Following its first profitable year and armed with new funding, Semafor, founded in 2022, now plans an accelerated phase of global expansion with a focus on scaling editorial output and global convenings.

The company said it will broaden its publication schedule in the year ahead. Semafor Gulf and Semafor Business will become daily publications as the platform increases the frequency of its “first-read” services, which are daily briefings designed to showcase “front page” news and intended to serve as the “first read” for audiences, Smith said.

The Gulf edition of Semafor launched in September 2024, with former Dow Jones reporter Mohammed Sergie as editor. In 2025 Matthew Martin was appointed its Saudi Arabia bureau chief.

Semafor’s brand slogan is “intelligence for the new world economy” and “the Gulf is the epicenter of the new world economy,” Smith said. Currently, its Gulf operation employs eight journalists, based in the UAE and Saudi Arabia, and as it moves to a daily publishing schedule it plans to significantly bolster its editorial team, both in existing markets and new ones, such as Qatar.

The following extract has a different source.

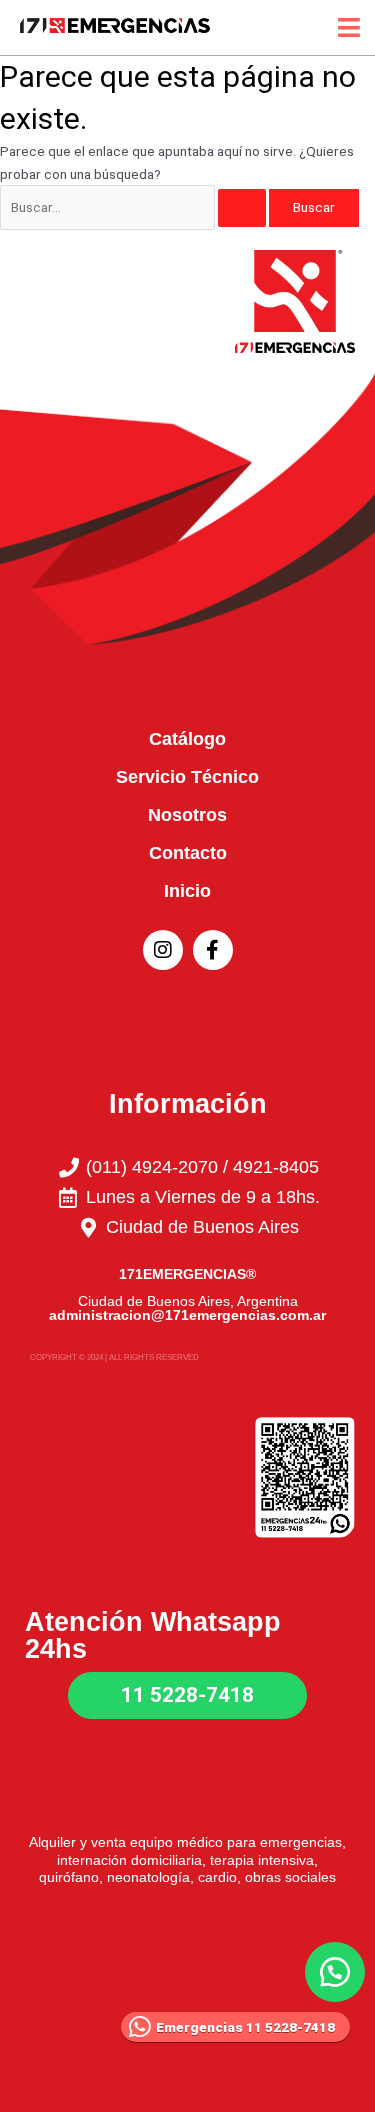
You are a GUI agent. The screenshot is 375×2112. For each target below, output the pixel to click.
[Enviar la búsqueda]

Semafor is “obsessed with the business, financial and economic story” in the region and aims to become “the business and financial news brand of record for the Gulf,” Smith said.

In the US, Semafor DC, currently published daily, will move to a twice-a-day format in March. In addition, the company’s flagship annual Semafor World Economy platform in Washington will expand this year from a three-day event to five days, with extended programming. The event, in April, is expected to attract more than 400 global CEOs, more than double the number that took part in 2025.

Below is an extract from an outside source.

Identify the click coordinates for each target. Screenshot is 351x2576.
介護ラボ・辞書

In addition to the US and the Gulf, Semafor currently operates in Africa. It held its first event in the Gulf region last month, during Abu Dhabi Finance Week, and said it is now looking to grow its events footprint across the Gulf, and into Asia. It will launch a China edition next month, its first foray into Asia, and plans to launch in Europe in 2027, followed eventually by Latin America.

Within the next two years, Semafor aims to have “blanketed the whole world” and become a mature, global intelligence and news brand competing with the “greatest legacy business and financial news brands in the world,” Smith said.

“Our goal is to become the leading global intelligence and news company for the world, founded on independent, high-quality content and convenings,” he added.